Joo Hee Kim, MD ; Myeong-Jin Kim, MD ; Jae-Joon Chung, MD ; Woo Jung Lee, MD ; Hyung Sik Yoo, MD ; Jong Tae Lee, MD
1 From the Department of Diagnostic Radiology (J.H.K., M.J.K., J.J.C., H.S.Y., J.T.L.), the BK21 Project for Medical Science (M.J.K.), and the Department of Surgery (W.J.L.), Yonsei University College of Medicine, Seodaemun-ku, Shinchon-dong 134, Seoul 120-752, Korea. Recipient of a Certificate of Merit award for an education exhibit at the 2001 RSNA scientific assembly. Received March 18, 2002; revision requested April 4; final revision received August 27; accepted August 28.
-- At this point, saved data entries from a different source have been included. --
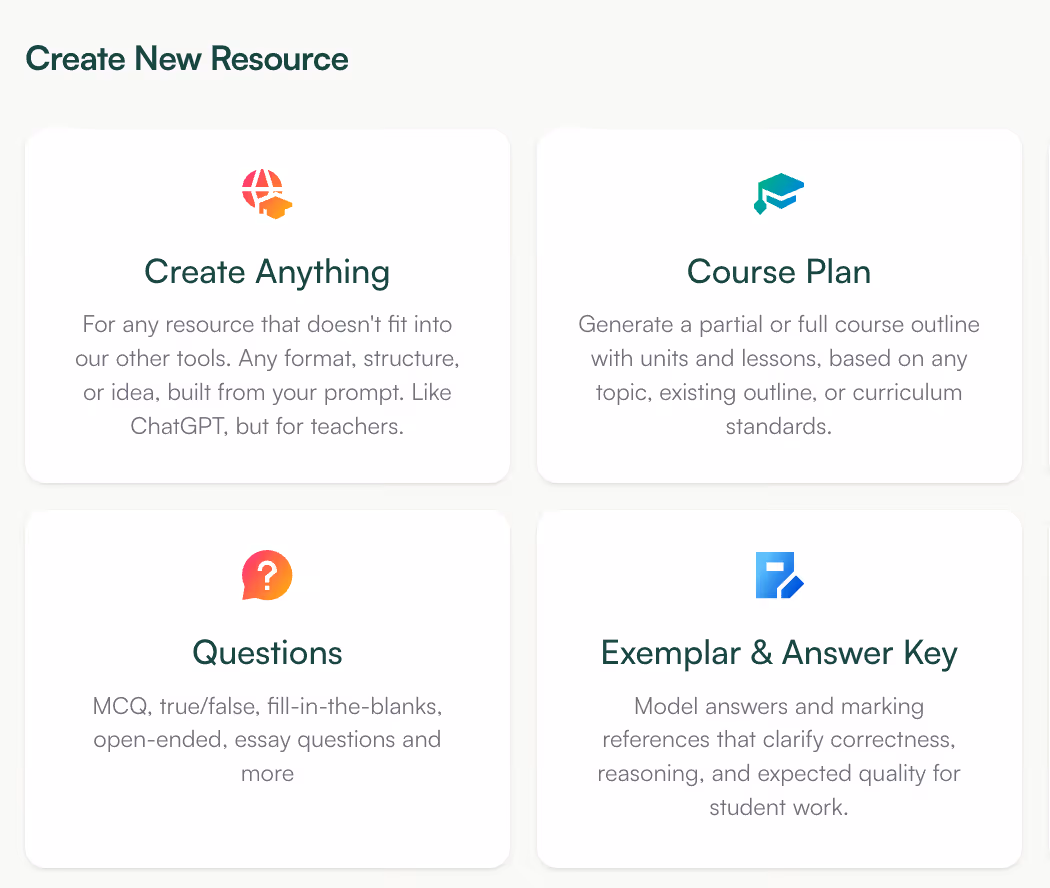This screenshot has height=888, width=1050.
Task: Open the Exemplar & Answer Key tool
Action: point(779,688)
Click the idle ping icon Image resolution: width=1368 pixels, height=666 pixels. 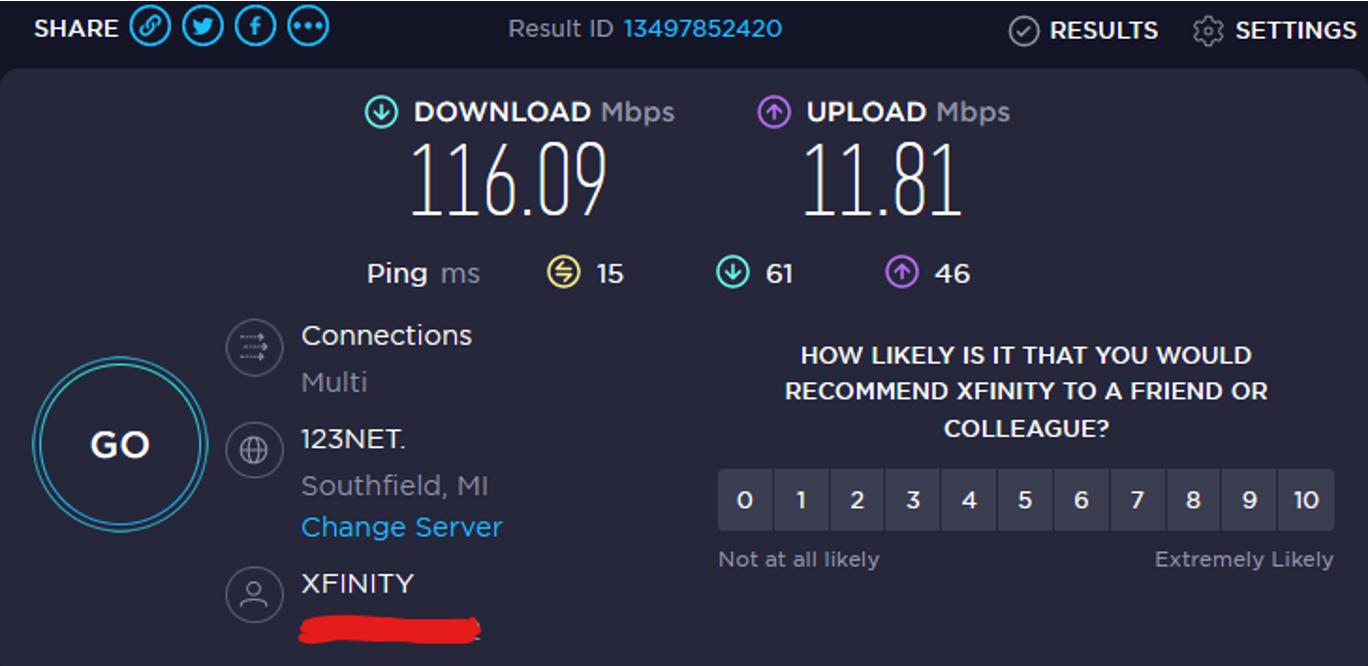[564, 272]
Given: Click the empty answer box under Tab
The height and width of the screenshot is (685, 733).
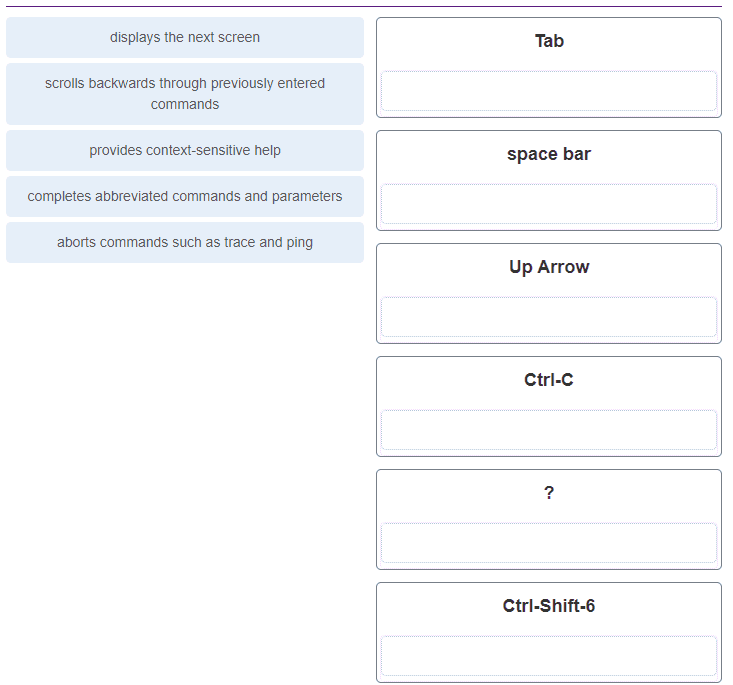Looking at the screenshot, I should [x=549, y=91].
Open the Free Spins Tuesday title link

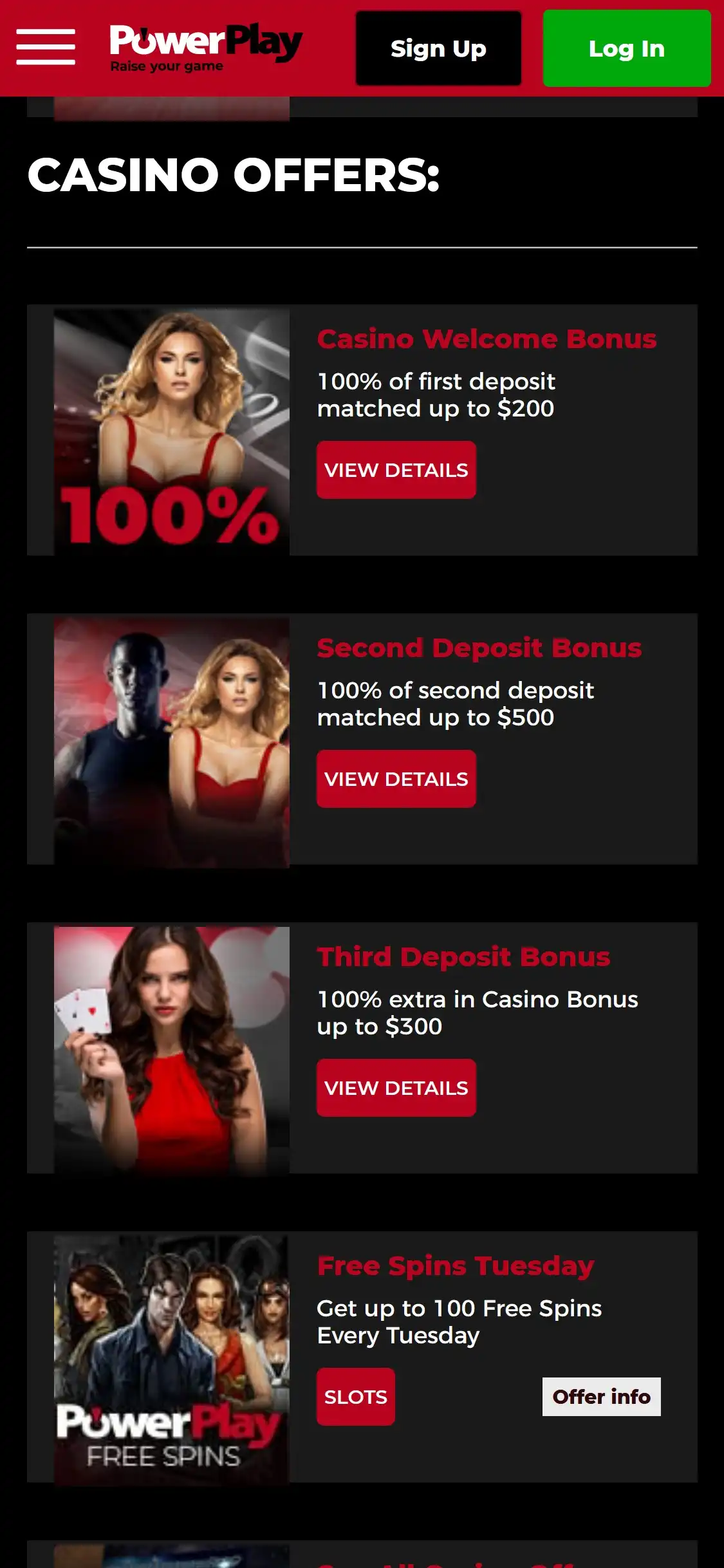coord(456,1266)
Periampullary carcinomas arise within 2 cm of the major duodenal papilla and comprise carcinomas of the ampulla, distal common bile duct, pancreas, and duodenum. Their clinical features and anatomic locations are similar, as are the therapeutic approaches; however, their long-term outcomes vary. Magnetic resonance (MR) images of 89 pathologically proved periampullary carcinomas (29 ampullary carcinomas, 27 distal common bile duct carcinomas, 21 pancreatic carcinomas, six duodenal carcinomas, and six unclassified carcinomas) were reviewed. Ampullary carcinoma manifests as a small mass, periductal thickening, or bulging of the duodenal papilla. Pancreatic carcinoma is characterized by a discrete parenchymal mass, which enhances poorly on dynamic gadolinium-enhanced images. Sometimes, two proximal and two distal pancreatic and biliary ducts appear as four separate ducts (the four-segment sign). Dilatation of side branches of the pancreatic ducts is frequently seen in pancreatic carcinoma but not in other periampullary carcinomas. Distal bile duct carcinoma manifests as luminal obliteration and wall thickening or as an intraductal polypoid mass. A dilated proximal bile duct, a nondilated distal bile duct, and a dilated or nondilated pancreatic duct may form the three-segment sign. MR cholangiopancreatography and sectional MR imaging are useful in determining the origins of periampullary carcinomas.